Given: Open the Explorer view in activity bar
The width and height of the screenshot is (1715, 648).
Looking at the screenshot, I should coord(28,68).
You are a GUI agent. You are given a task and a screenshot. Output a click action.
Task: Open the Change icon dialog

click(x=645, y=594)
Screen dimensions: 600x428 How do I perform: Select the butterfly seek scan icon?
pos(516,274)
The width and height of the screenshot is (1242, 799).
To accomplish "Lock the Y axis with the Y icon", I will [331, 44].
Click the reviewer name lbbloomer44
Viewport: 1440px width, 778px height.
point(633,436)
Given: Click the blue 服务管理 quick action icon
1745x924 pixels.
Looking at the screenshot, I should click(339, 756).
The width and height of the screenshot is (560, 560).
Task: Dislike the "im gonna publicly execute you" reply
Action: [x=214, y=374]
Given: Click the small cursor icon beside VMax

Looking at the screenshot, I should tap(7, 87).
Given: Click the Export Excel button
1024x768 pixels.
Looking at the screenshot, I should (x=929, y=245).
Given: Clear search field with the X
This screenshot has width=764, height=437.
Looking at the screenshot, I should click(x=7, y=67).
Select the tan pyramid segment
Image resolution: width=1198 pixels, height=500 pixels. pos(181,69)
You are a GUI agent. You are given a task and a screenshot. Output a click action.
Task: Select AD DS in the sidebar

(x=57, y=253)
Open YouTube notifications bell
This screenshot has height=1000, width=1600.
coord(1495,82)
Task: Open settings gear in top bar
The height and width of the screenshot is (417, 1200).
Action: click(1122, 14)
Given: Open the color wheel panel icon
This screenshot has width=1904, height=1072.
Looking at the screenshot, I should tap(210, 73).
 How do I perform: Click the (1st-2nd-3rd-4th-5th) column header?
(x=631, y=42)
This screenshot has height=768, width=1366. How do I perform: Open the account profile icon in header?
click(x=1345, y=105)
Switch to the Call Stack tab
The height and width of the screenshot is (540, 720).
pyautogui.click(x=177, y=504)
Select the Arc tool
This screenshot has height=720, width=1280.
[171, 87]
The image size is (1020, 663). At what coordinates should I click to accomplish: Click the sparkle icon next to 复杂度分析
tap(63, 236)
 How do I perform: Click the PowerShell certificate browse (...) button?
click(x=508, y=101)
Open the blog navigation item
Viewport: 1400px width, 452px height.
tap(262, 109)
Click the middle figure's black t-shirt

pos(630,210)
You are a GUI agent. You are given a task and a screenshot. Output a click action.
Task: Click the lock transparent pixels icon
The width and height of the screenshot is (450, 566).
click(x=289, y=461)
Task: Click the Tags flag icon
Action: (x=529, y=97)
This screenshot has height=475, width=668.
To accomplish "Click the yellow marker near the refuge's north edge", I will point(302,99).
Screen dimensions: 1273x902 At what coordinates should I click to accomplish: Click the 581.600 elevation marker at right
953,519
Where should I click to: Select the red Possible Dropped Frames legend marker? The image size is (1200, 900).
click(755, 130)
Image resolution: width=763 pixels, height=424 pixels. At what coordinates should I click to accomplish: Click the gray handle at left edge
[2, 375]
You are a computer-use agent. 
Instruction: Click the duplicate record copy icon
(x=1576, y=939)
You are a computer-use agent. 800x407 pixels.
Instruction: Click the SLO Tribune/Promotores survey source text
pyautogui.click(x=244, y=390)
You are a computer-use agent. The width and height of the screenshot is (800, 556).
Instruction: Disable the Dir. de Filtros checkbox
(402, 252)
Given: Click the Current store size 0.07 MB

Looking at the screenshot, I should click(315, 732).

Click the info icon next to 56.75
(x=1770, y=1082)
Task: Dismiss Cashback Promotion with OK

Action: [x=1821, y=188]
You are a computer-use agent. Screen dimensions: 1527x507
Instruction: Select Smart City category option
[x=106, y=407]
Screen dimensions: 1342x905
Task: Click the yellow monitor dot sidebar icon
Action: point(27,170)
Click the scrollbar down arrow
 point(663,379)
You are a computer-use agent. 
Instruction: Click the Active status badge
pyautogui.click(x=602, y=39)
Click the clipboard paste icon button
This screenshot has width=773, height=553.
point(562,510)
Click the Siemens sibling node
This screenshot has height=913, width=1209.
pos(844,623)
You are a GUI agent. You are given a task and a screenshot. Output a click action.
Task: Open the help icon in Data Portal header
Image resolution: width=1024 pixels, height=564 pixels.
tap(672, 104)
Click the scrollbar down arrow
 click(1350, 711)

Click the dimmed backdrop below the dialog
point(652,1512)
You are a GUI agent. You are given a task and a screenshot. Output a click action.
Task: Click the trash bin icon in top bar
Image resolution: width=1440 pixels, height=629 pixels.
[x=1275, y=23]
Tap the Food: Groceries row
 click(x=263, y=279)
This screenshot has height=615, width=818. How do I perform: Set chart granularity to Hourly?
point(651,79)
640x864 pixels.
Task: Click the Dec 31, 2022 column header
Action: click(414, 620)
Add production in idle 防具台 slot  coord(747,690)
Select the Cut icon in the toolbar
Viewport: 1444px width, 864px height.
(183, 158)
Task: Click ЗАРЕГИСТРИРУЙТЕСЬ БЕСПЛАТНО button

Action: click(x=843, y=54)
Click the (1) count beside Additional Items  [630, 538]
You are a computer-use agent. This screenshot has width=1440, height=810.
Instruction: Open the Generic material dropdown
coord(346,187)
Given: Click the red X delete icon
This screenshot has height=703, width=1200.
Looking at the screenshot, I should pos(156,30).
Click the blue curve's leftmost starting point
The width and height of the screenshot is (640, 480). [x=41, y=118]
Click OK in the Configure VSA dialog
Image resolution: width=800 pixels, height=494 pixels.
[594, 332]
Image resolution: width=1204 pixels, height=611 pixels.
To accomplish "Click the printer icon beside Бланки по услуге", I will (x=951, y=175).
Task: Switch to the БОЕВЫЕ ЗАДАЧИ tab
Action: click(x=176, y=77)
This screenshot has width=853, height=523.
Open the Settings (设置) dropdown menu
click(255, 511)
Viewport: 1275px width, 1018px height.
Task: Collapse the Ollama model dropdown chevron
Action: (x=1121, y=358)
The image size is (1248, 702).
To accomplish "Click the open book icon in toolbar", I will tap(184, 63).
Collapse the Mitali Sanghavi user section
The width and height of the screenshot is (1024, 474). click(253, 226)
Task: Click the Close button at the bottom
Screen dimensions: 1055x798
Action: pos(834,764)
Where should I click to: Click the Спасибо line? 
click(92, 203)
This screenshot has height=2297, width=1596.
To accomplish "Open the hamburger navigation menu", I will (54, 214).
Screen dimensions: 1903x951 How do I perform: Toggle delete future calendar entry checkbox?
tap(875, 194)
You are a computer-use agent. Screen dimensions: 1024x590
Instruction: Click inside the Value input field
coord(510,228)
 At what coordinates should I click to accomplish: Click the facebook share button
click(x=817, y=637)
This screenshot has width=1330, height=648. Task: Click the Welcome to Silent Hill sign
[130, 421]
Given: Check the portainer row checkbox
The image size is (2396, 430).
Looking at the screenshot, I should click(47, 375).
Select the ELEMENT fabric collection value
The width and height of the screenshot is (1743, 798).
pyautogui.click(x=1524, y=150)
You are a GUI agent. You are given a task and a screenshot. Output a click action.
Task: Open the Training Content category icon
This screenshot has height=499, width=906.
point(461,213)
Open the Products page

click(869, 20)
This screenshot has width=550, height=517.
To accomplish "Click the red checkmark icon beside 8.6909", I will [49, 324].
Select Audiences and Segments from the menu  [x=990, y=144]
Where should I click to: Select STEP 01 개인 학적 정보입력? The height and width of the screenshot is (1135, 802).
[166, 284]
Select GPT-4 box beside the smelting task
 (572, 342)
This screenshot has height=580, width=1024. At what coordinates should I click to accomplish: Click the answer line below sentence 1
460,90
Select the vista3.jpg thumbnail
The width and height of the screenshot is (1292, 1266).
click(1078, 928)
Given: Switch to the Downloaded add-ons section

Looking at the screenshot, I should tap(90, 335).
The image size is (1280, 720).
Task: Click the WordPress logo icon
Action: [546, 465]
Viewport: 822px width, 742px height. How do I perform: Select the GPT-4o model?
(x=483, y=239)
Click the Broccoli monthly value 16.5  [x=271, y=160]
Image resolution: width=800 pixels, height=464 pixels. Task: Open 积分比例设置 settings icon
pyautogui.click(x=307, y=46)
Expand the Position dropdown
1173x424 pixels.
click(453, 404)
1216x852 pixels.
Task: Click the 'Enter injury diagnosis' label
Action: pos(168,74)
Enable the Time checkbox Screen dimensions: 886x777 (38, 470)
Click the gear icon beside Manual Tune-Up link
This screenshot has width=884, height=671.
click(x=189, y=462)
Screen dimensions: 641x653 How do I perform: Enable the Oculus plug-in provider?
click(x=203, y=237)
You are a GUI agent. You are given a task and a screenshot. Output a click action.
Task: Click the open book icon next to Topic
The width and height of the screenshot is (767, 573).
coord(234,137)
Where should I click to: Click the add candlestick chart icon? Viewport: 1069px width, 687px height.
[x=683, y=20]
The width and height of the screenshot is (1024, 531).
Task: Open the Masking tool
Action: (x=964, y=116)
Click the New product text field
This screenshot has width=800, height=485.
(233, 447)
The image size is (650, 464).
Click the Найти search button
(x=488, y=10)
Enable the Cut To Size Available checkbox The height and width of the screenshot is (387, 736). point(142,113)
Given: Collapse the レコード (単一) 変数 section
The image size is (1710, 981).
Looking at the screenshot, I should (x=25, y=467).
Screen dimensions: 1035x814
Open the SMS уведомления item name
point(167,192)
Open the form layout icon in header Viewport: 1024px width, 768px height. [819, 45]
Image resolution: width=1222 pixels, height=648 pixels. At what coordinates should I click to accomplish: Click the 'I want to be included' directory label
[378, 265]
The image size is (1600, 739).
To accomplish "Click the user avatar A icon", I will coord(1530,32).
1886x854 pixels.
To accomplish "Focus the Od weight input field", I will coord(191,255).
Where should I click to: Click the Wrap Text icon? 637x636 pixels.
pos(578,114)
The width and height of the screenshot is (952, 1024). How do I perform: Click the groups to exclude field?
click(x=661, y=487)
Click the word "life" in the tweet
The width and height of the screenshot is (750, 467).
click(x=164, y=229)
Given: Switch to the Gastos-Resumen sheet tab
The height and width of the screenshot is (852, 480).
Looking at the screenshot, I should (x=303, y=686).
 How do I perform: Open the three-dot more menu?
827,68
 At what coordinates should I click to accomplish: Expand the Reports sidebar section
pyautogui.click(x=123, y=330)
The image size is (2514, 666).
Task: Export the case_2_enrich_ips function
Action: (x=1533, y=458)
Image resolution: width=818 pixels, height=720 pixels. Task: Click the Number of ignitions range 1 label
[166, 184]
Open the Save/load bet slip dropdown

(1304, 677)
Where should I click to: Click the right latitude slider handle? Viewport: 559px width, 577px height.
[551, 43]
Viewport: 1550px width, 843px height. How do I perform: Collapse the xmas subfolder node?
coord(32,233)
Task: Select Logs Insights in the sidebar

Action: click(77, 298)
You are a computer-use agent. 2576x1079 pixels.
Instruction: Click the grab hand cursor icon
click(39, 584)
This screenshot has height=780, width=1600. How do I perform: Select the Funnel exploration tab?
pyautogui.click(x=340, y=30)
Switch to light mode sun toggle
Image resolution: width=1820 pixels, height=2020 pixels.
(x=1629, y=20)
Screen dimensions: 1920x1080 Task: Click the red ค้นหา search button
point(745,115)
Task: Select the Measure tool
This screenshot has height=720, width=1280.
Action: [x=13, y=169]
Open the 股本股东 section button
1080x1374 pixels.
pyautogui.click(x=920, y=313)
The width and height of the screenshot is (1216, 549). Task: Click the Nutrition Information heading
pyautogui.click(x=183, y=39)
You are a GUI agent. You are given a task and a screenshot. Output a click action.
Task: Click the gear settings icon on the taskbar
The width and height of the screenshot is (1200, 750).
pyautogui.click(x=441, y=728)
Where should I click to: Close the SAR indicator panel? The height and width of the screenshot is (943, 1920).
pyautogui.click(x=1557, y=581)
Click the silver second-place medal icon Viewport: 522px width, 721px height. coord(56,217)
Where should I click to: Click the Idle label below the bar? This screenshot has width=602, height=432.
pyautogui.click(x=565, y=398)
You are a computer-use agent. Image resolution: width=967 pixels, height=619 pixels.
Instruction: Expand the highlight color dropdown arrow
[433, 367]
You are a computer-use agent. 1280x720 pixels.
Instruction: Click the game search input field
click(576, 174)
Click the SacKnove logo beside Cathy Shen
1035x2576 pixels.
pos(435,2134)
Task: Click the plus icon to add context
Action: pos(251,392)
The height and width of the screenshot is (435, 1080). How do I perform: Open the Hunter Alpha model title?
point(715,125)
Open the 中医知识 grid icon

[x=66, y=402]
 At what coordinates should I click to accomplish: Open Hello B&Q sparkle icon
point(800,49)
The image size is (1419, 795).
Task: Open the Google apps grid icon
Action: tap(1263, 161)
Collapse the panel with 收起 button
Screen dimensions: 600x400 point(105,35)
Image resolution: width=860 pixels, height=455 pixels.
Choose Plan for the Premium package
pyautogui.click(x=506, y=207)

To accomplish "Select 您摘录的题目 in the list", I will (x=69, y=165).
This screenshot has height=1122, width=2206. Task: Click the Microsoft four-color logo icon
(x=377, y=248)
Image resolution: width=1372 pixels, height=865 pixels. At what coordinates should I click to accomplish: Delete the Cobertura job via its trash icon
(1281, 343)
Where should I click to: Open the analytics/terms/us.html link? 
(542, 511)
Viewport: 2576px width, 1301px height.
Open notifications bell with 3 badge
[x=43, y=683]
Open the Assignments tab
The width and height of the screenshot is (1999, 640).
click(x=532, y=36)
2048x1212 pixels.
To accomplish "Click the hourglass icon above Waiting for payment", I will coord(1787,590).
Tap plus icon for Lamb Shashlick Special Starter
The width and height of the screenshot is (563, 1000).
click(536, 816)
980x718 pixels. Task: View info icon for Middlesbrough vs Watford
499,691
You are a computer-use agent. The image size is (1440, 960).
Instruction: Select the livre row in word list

_ _ _ _

• [Instructions for the task] Among the lines of the listing above, which ones contain the word "computer"? Show them.

• [Result]
You are a computer-use agent. 
You are a computer-use agent. 800x407 pixels.
You are a computer-use agent. The width and height of the screenshot is (800, 556).
You are a computer-use agent. Screen dimensions: 1527x507
You are a computer-use agent. 
You are a computer-use agent. This screenshot has width=1440, height=810.
You are a computer-use agent. Screen dimensions: 1024x590
You are a computer-use agent. 2576x1079 pixels.
You are a computer-use agent. Image resolution: width=967 pixels, height=619 pixels.
You are a computer-use agent. 1280x720 pixels.
You are a computer-use agent. The image size is (1440, 960).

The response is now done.